Next, we’ll need to create some exceptions to the cases when the massive sell off occurs:

  • Don’t enter a position for a at least a day after 4% or more daily decline
  • Stop loss of 3%.

Here are the backtest results:

Year SPY performance BTFD SPY performance # of trades
2000 -9.74% 5.90% 15
2001 -11.76% -5.53% 15
2002 -21.58% 8.34% 17
2003 28.18% 26.78% 11
2004 10.70% 15.91% 12
2005 4.83% -1.79% 11
2006 15.85% 16.02% 13
2007 5.15% 17.24% 14
2008 -36.80% 9.16% 17
2009 26.35% 22.28% 14
2010 15.06% 1.35% 9
2011 1.89% 18.24% 17
2012 15.99% 16.76% 10
2013 32.31% 24.80% 10
2014 13.46% 14.54% 11
2015 1.23% 21.16% 18
2016 12.00% 17.44% 12
2017 11.90% 5.80% 5

Some stats:

  • Overall trades: 231
  • Winning trades: 148 (64%)
  • Average win: ~3%
  • Average loss: ~2.6%
  • Average days in trade: 9
  • Average trades per year: 11
Parameter SPY BTFD SPY
Annualized return 5.13% (~7% with dividends) 13.46%
Worst year -36% (2008) -5.33% (2001)
Best year +32% (2013) +26.78% (2003)
Number of years with negative returns 4 2
Number of years with >10% 10 11
Largest drawdown 55.19% (2009) 26.96% (2002)

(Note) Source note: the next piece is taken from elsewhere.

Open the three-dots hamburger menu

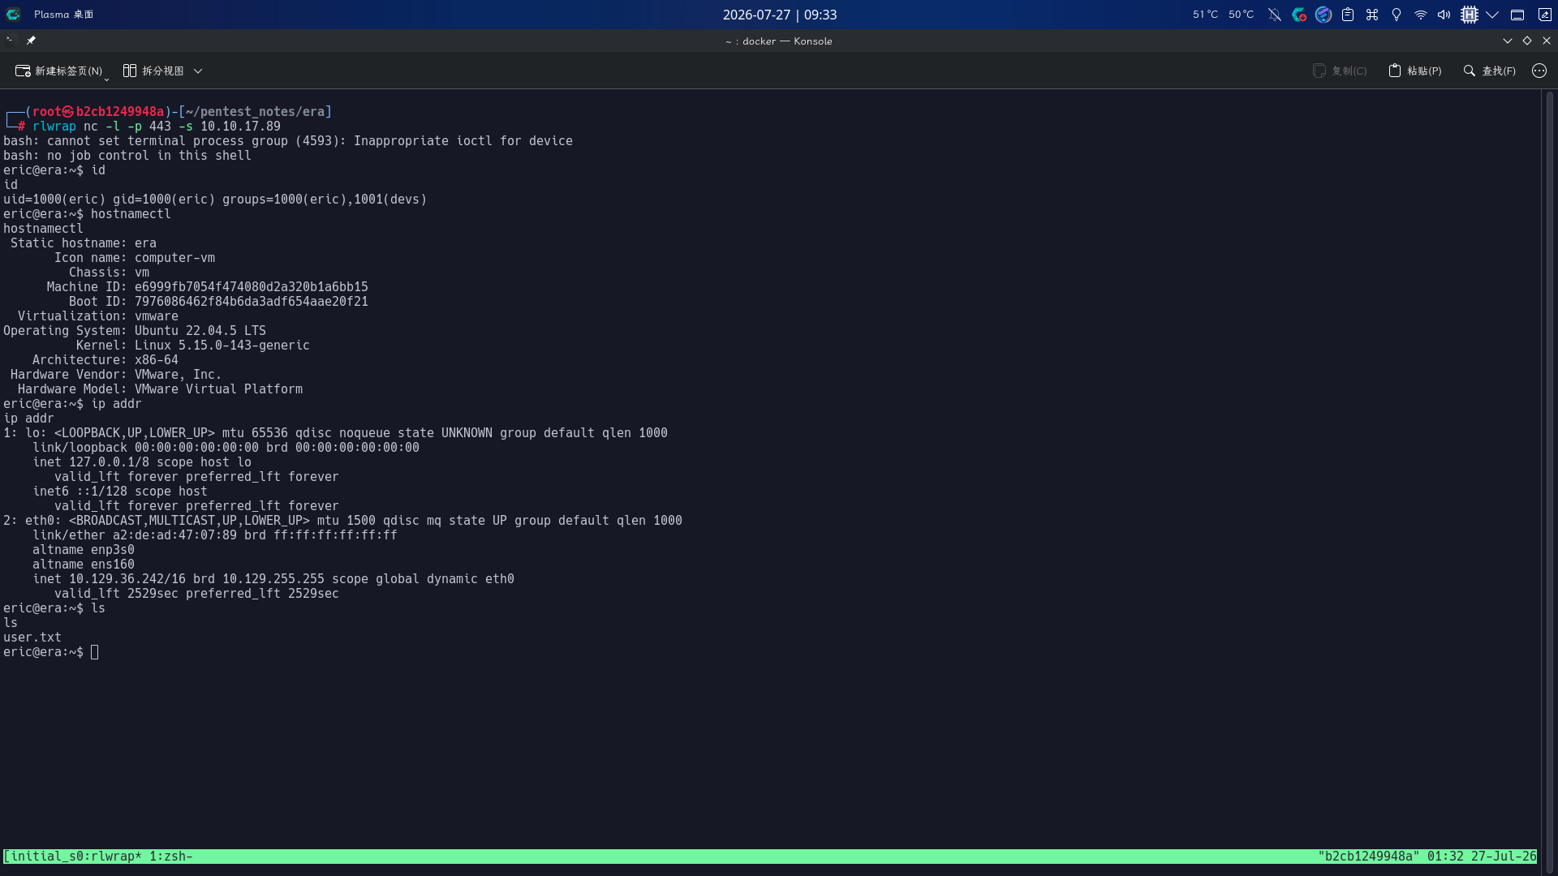tap(1539, 71)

Instead of conclusion, few additional fun facts:

  • All backtesting was done in Excel based on the historical data from Yahoo Finance. It only goes back to 1994. 2001 was the first negative year since then using this strategy.
  • I think this shows that BTFD works.
  • Backtesting the same thing on QQQ yielded same-ish results.
  • When backtesting on several different ETFs you need to account for higher volatility of some of them. Example – for ETFs like QQQ, XLK, XBI the maximum allowed daily decline should be more than 4% as they are more likely to occur routinely. Same goes for stop losses for them, as well as profit caps.
  • If you go further and analyze the behavior of volatility and volume during the crashes you can time your entrance a bit better via additional conditions on Volume EMA and Volatility. I put the following condition: do not enter the trade is the Volume exceeds VolumeEMA by 35% and Volatility exceeds 10% at the same time. It brought the annualized return up to 14.59%, and decreased the largest drawdown from 27 to 21%. This was done after an observation that a lot of big dips (i.e. the ones where it goes much lower than our pre-set “dip” definition) start with the massive increase in volume. This condition makes sure we don’t enter the trade in the first 1-2-3 days of the “big dip”.
  • When the stop loss is triggered it doesn’t mean the system doesn’t buy the same dip, it defaults to the same rules of entering the trade, often entering the trade the next day after the stop loss. The philosophy here is that the larger the dip the better the recovery. Absence of stop loss worsens the performance slightly – to an annualized return of 12.39%.
  • If instead of buying SPY at the dip you buy a 3x leveraged ETF your annualized return will be 37.37% over the same period. Your wors year will be -22.49%, your best year 94.81%, and your largest drawdown -68.34%

 

Disclaimer: Consult your financial professional before making any investment decision.